§ WHAT NEEDS TO BE DONE
Write out every line below that includes the word "agent".

#### THE RECORDS

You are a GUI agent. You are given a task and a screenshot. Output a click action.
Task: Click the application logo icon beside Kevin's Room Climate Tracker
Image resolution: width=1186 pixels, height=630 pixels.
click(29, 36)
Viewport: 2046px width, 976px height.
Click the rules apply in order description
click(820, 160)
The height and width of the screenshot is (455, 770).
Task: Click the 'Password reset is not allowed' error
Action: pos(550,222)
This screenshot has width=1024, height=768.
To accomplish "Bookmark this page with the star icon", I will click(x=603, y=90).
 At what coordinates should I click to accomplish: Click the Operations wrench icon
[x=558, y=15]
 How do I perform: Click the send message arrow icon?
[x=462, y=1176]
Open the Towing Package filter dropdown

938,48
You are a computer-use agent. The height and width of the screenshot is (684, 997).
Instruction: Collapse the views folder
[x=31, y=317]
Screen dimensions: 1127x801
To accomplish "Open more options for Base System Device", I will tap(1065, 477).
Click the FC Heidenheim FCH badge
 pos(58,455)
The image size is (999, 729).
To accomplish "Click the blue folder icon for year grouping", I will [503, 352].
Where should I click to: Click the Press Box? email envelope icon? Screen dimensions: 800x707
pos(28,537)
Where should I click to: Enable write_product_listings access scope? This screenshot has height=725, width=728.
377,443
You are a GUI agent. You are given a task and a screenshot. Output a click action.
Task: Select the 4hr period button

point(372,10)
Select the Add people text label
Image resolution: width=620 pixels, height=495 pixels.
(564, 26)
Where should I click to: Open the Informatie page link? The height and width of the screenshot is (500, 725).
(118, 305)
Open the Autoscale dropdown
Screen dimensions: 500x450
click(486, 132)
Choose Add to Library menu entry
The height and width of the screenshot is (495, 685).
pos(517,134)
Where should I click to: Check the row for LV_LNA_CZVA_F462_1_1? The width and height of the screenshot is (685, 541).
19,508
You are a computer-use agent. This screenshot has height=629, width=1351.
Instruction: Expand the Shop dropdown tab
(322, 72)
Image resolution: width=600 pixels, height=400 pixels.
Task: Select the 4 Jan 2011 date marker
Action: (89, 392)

########

§ RESULT OF THIS EXERCISE
You are a GUI agent. You are given a task and a screenshot. Output a click action.
You are a computer-use agent. The height and width of the screenshot is (684, 997).
You are a GUI agent. You are given a task and a screenshot. Output a click action.
You are a computer-use agent. This screenshot has height=629, width=1351.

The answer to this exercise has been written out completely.